Plans for 72+Collins Hotel & Condominium submitted to the City of Miami Beach Design Review Board call for 74 hotel rooms, 168 condo units and a handful of retailers and restaurants. The site is currently home to parking, an empty lot and retailers including a Denny’s restaurant.
The new design is one story higher than a previous plan approved in 2018. Transacta had partnered with Claro Developers for the original project. At the time, the market was saturated with condos.
In March 2020, Transacta faced a $14.2 million foreclosure lawsuit from its mortgage lender Lion Financial. The case closed after Lion Financial gave the partners until December 2020 to pay off its debt.
Bernard Egozi, a partner at the Aventura-based law firm Egozi & Bennett and representative of Lion Financial, declined to comment on pending litigation.
“We have an agreement with our lender, and our project will be moving along,” said Transacta CEO Silvia Coltrane by email. “We are very excited with our new partners.”
The Miami Beach Design Review Board is expected to consider the plans in March, said Neisen Kasdin, managing partner of Akerman’s Miami office. Kasdin is representing the project.
The project may face challenges in the design review process, said Ana Bozovic, founder and real estate market analyst of Analytics Miami.
“It is very hard to get a project off the ground in Miami Beach,” Bozovic said. “A faction in the City of Miami Beach don’t want anything done.”
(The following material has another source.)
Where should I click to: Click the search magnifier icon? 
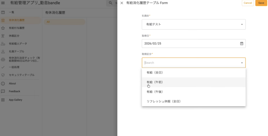tap(111, 3)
If approved, the project would take three years to build, Coltrane said. “We believe that the time is right now. There is demand, there is a lot of money available for construction at the present time at low interest rates.”
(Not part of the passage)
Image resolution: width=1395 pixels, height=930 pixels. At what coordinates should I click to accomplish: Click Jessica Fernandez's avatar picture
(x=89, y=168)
North Beach is on the cusp of transformation. While South and Mid-Beach have been redeveloped in recent decades, North Beach was overlooked until the last few years. Now both the city and private developers are investing the area. In 2019, Terra Group completed Eighty Seven Park in 2019, motivating many high-fliers to drop millions on units. The same developer is building a 28-acre North Beach Oceanside Park, which will connect to a new 7-mile beachwalk.
Developer Robert Finvarb received design approval last summer for a new town center mixed-used development. But the redevelopment of the Byron Carlyle Theater — is off the table.
Known as the most affordable area in Miami Beach, North Beach attracted the highest number of condo buyers shopping for units below $300,000 in 2020.
Given Florida’s population growth and the expansion of tech and financial companies, Bozovic said, 72+Collins Hotel & Condominium can provide housing to a “missing middle” in Miami Beach, those looking for two-to-three bedroom units ranging from $750,000 to $2 million.
“The people that are migrating here,” she said, “are the upper middle class that buy these types of units.”
The story has been updated to correctly describe Transacta Developers as the sole defendant in the foreclosure lawsuit in March 2020 and to clarify the role of some landowners.